Test Overview
Cardiac
catheterization is a test
to check your heart. This test uses a thin, flexible tube called a catheter that is inserted into the heart through blood vessels. This test can include a coronary angiogram, which checks the coronary arteries.
A cardiac catheterization can check blood flow in
the coronary arteries. It also checks the function of different parts of the heart, such as the heart chambers, the heart valves, and the wall of the heart. In
children, this test is used to check for heart problems that have been present
since birth (congenital heart defect).
A coronary angiogram is used to find out if you have disease in your coronary
arteries (atherosclerosis). If you have this condition, the
test can find fat and calcium deposits (plaque) that are narrowing your coronary arteries.
Percutaneous coronary intervention (PCI) is similar to a coronary angiogram. But it is used to open up a narrowed coronary artery with special tools. PCI is also called angioplasty.
Results from a coronary angiogram help to find out if certain treatments are likely to work for you. This includes treatment with
medicines, bypass surgery, or percutaneous coronary intervention
(PCI), such as
angioplasty.
For help deciding about having this test for coronary artery disease, see Heart Disease: Should I Have an Angiogram?
Why It Is Done
Cardiac catheterization
Cardiac catheterization is done to:
- Check blood flow and blood pressure in the
chambers of the heart.
- Check the pumping action of the
heart.
- Find out if a congenital heart defect is present and how
severe it is. Cardiac catheterization sometimes can also be used to help
correct the defect.
- Check blood flow through the heart after
surgery.
- Find out how well the heart valves work.
Coronary angiogram
A coronary angiogram is done to:
- Check blood flow in the coronary arteries. If you have
coronary artery disease, the test helps to find out if you may need
surgery or another type of procedure, such as angioplasty with stenting.
How To Prepare
Tell your doctor if you:
- Are having an angiogram and are allergic to the iodine dye used in the
contrast material or any other substance that contains
iodine.
- Are allergic to anything that might be used during the test, such as latex or talc.
- Are allergic to any medicines.
- Take any medicines, vitamins, supplements, or herbal remedies. Some of these can raise your risk of bleeding. Some medicines can cause other problems during the test. Your doctor will tell you which medicines to stop before your test and which medicines you can take safely. Medicines to mention include:
- Aspirin or some other blood thinner.
- Erection medicines, such as sildenafil (Viagra), tadalafil
(Cialis), or vardenafil (Levitra).
- Are pregnant, might be pregnant, or are breastfeeding.
- Have
asthma or have ever had a serious allergic reaction
(anaphylaxis) from any substance, such as the venom
from a bee sting.
- Have any bleeding problems.
- Have
kidney disease.
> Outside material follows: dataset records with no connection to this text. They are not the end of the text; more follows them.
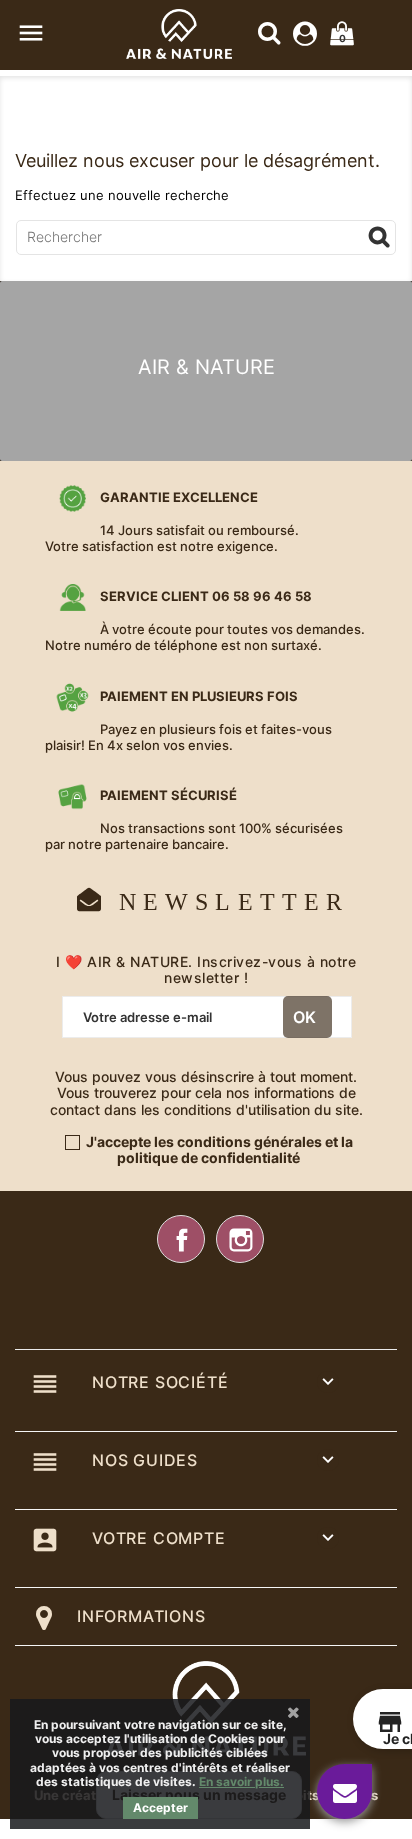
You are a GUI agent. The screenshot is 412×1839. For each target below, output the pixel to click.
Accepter (160, 1807)
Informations (141, 1616)
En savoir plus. (241, 1781)
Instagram (240, 1239)
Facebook (181, 1239)
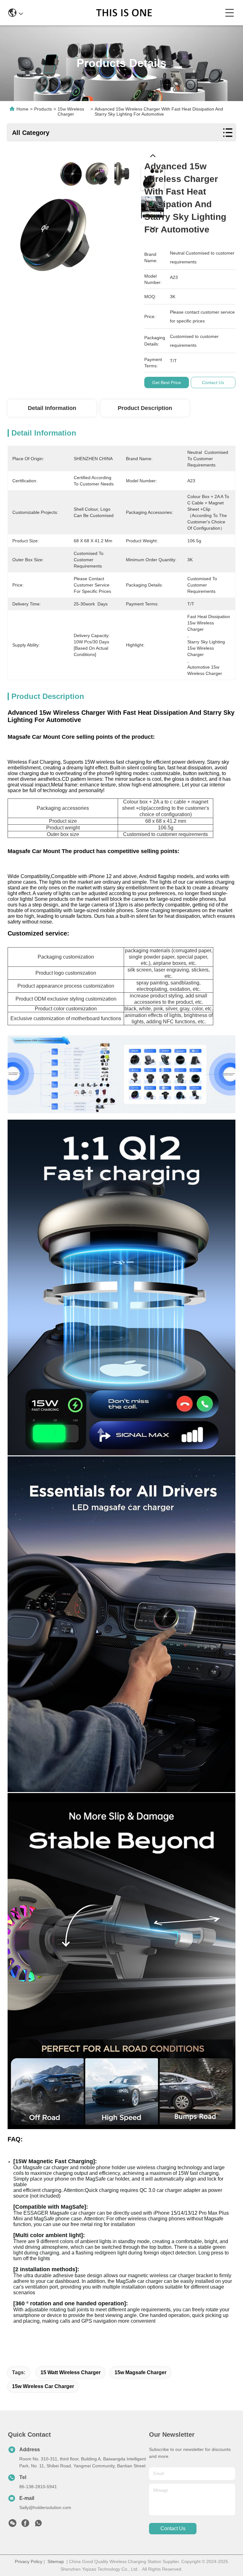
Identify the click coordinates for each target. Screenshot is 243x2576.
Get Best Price (166, 382)
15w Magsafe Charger (140, 2372)
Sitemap (55, 2561)
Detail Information (52, 408)
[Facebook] (25, 2524)
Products (43, 108)
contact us (172, 2528)
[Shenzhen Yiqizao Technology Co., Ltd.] (124, 13)
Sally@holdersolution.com (45, 2507)
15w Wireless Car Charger (43, 2386)
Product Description (145, 408)
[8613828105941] (38, 2524)
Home (22, 108)
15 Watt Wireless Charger (70, 2372)
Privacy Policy (28, 2561)
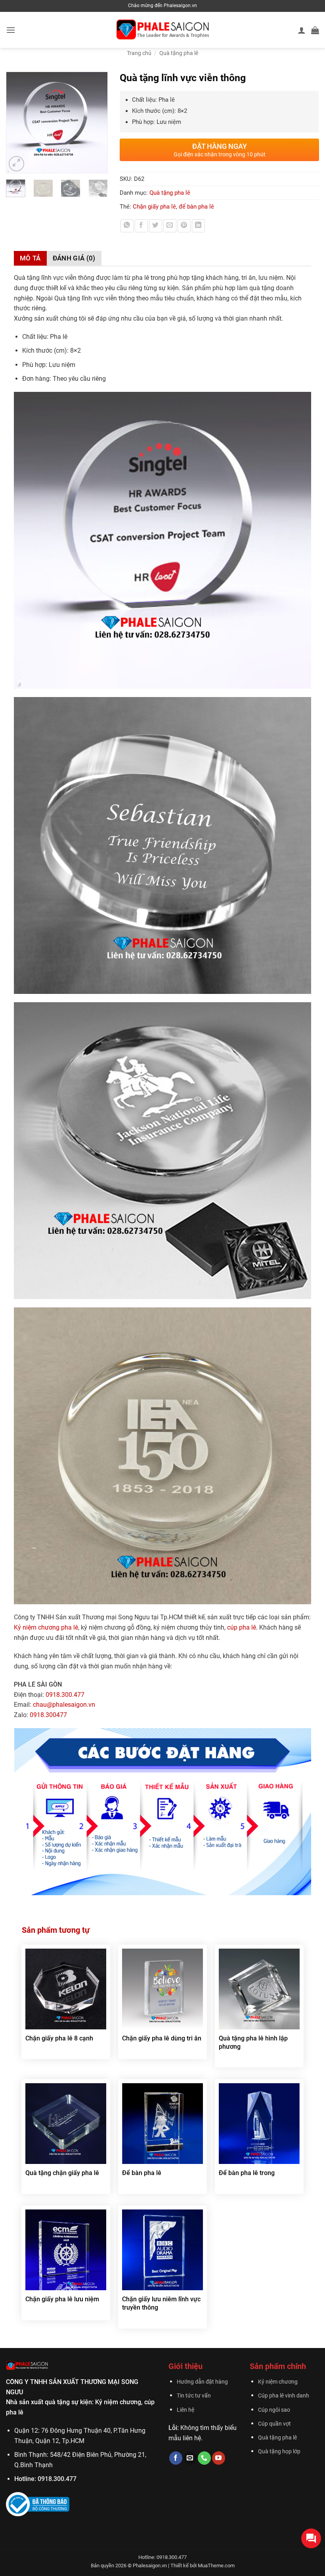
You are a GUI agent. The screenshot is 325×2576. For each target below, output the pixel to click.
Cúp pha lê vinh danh (283, 2395)
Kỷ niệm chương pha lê (46, 1627)
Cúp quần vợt (274, 2423)
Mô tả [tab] (30, 258)
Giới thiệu (185, 2366)
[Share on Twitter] (155, 225)
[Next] (98, 122)
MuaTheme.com (216, 2565)
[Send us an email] (190, 2458)
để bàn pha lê (196, 206)
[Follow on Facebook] (175, 2458)
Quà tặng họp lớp (279, 2451)
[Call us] (204, 2458)
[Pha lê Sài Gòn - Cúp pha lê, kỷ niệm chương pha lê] (163, 30)
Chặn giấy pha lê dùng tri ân (161, 2038)
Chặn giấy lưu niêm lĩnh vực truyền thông (161, 2303)
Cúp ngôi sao (274, 2410)
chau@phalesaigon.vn (64, 1704)
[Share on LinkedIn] (198, 225)
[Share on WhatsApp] (127, 225)
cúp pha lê (241, 1627)
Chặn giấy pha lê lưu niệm (62, 2299)
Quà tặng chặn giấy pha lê (62, 2173)
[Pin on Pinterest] (184, 225)
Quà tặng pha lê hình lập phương (253, 2042)
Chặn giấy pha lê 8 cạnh (59, 2038)
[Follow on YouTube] (218, 2458)
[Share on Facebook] (141, 225)
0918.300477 (48, 1715)
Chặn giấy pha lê (154, 206)
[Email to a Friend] (169, 225)
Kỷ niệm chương (278, 2381)
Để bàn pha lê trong (247, 2173)
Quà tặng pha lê (178, 53)
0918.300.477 (65, 1694)
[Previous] (16, 122)
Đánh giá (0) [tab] (74, 258)
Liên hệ (185, 2410)
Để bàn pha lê (141, 2173)
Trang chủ (139, 53)
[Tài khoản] (302, 30)
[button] (10, 30)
The contrast material used during
an angiogram can cause kidney damage in people who have poor kidney
function. If you have a history of kidney problems, blood tests may be done before and after the test to
make sure that your kidneys are working well.
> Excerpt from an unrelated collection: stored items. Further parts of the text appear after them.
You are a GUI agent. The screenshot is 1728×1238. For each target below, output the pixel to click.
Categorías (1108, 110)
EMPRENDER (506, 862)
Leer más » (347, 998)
Talk to your doctor about any concerns you have regarding
the need for the test, its risks, how it will be done, or what the results will
mean. To help you understand the importance of this test, fill out the
medical test information form(What is a PDF document?).
Arrange for someone to take you home
after the test. You may not have to stay in the hospital overnight.
Do not eat or drink (except for a small amount of water) for 6 to 12
hours before the test.
Take your medicines as directed by your doctor. You might stop taking certain medicines before your test and start taking them again after your test.
Before the test,
remove any necklaces, bracelets, rings, or other jewelry. You should also
remove nail polish from your fingernails and toenails.
Be sure to
empty your bladder completely just before the test.
How It Is Done
This test is done in the cardiac catheterization laboratory, or "cath lab". A
cardiologist will do the test.
Before the test
You will be asked to lie on a flat
table under a large X-ray machine. Several small pads or patches will
be attached to your legs and arms. These are called electrodes. They are
connected to an
electrocardiogram (EKG, ECG) machine. The machine records the electrical activity of your heart during the test.
A
device called a
pulse oximeter may be clipped to your finger. It measures oxygen levels in your
blood. It also monitors your pulse.
An
intravenous (IV) needle will be put into a vein in one of your
arms. It is used for giving you fluids or medicine during the procedure. You will get
medicine to help you relax (sedative) through the IV line. You may
be awake during the test. But even if you are awake, the sedative may make
you so sleepy that you may not remember much about the test.
During the test
The area where the catheter is put in will be shaved and cleaned before the test.
Sterile towels will be draped over you, but not over the area where
the catheter will be put in. There are a few options for where the catheter may be inserted. If you are having a cardiac catheterization to check the right side of your heart, the catheter is put into a vein in your neck or groin. If the test will check the left side of your heart or your coronary arteries, the catheter is put into an artery in your groin or arm.
A
shot of local anesthetic will be given at the
insertion site. A blood vessel is punctured by a special needle or exposed by
making a small cut in the skin so that the catheter can be passed into the
blood vessel. The catheter is slowly moved through the blood vessel into
your body. The catheter tip is moved into different positions in the heart's
vessels and chambers while the doctor watches its progress on the imaging
screen. Pressures inside the heart chambers can be measured. Blood and heart
tissue samples may also be removed through the catheter, if needed.
You may be asked to hold your breath
or move your head slightly. This helps to give clear views of the heart and its blood
vessels.
During an angiogram, a small amount of dye (contrast material) will be
injected through the catheter into your coronary
arteries. Pictures show the arteries as the dye moves through them. You may be
asked to cough to help clear the contrast material out of your heart. Or you may be asked to take a deep breath and hold it.
Be sure to lie as still as
you can, since moving can make the images blurry or hard to read. A
health professional will help you stay comfortable and still. Be careful not to touch the sheets or the area where the catheter is inserted. If you do, you may contaminate the clean areas and increase the risk of
infection.
You
may be given nitroglycerin. This helps open up your coronary arteries. Or you may
get a shot of a medicine that causes the coronary arteries to
narrow.
You may be asked to breathe into a special mouthpiece. This helps to measure the flow of oxygen in your blood.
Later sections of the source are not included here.